Structural differences within the loop E motif imply alternative mechanisms of viroid processing

Authors: Owens, Robert; BAUMSTARK, T - UNIV OF SCIENCES PHILA PA

Submitted to: RNA
Publication Type: Peer Reviewed Journal
Publication Acceptance Date: 3/10/2007
Publication Date: 6/1/2007
Citation: Owens, R.A., Baumstark, T. 2007. Structural differences within the loop E motif imply alternative mechanisms of viroid processing. RNA. 13:824-834.

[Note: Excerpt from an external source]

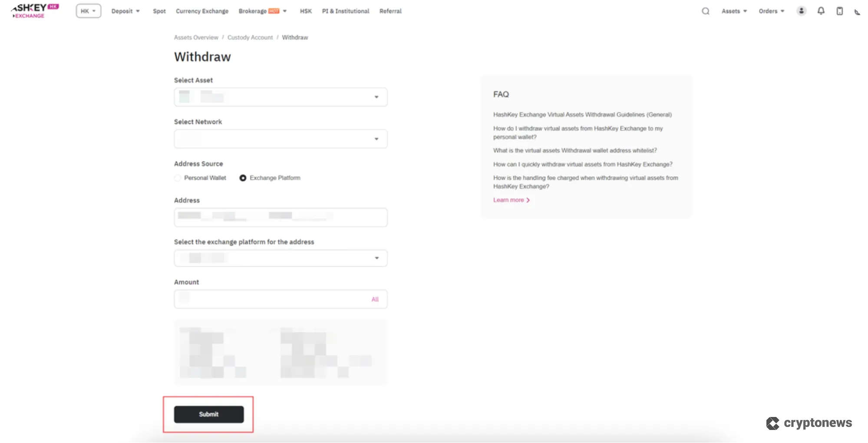
Task: Open exchange platform for address dropdown
Action: click(281, 258)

Interpretive Summary: Viroids are the smallest known agents of infectious disease – small, circular RNA molecules that lack the coat protein characteristic of most conventional viruses yet are able to multiply and cause disease in susceptible host plants. Small sequence changes in a small region of Potato spindle tuber viroid (PSTVd) known as the “loop E motif “ have been shown to have dramatic effects on symptom expression. We are trying to extend these results to Citrus viroid III (CVd-III), a distantly related viroid that can be used to dwarf citrus trees growing on certain rootstocks and thereby reduce production costs. This manuscript i) compares the structures of the loop E motif in these two viroids and ii) uses this information to gain new insights into the molecular biology of CVd-III replication and interaction with its hosts. The knowledge gained will be used to create more effective viroid dwarfing agents for citrus production, and this report will be of greatest interest to researchers interested in the molecular interactions between viroids or viruses and their plant hosts.

Technical Abstract: Viroids replicate via a rolling circle mechanism, and cleavage/ligation requires extensive rearrangement of the highly base-paired native structure. For Potato spindle tuber viroid (PSTVd), the switch from cleavage to ligation is driven by the change from a multi-branched tetraloop structure to a loop E conformation. Here we present evidence that processing of Citrus viroid III (CVd-III), a member of a related group of viroids that also replicate in the nucleus, may proceed via a distinct pathway. Chemical probing of PSTVd and CVd-III miniRNAs with DMS and CMCT revealed that the loop E motifs of these two viroids have quite different tertiary structures. As shown by temperature gradient gel electrophoresis, the presence of two likely Watson-Crick GC pairs results in a significant overall stabilization of the CVd-III loop E motif. Unlike PSTVd, the upper strand of the CVd-III loop E motif cannot fold into a GNRA tetraloop, and comparison of suboptimal structures indicates that the initial cleavage event could occur on the 5' side of the only GU wobble pair in a helix involving a nearby pair of inverted repeats. According to our model, rearrangement of 3'-sequences into a hairpin stem containing an identical arrangement of GC, GU, and CG base pairs and a second cleavage event is followed by formation of loop E, which serves to align the 5' and 3' termini of the CVd-III monomer prior to ligation. Because ligation would occur within loop E itself, stabilization of this motif may be needed to hold the 5' and 3' termini of CVd-III in position for the host ligase.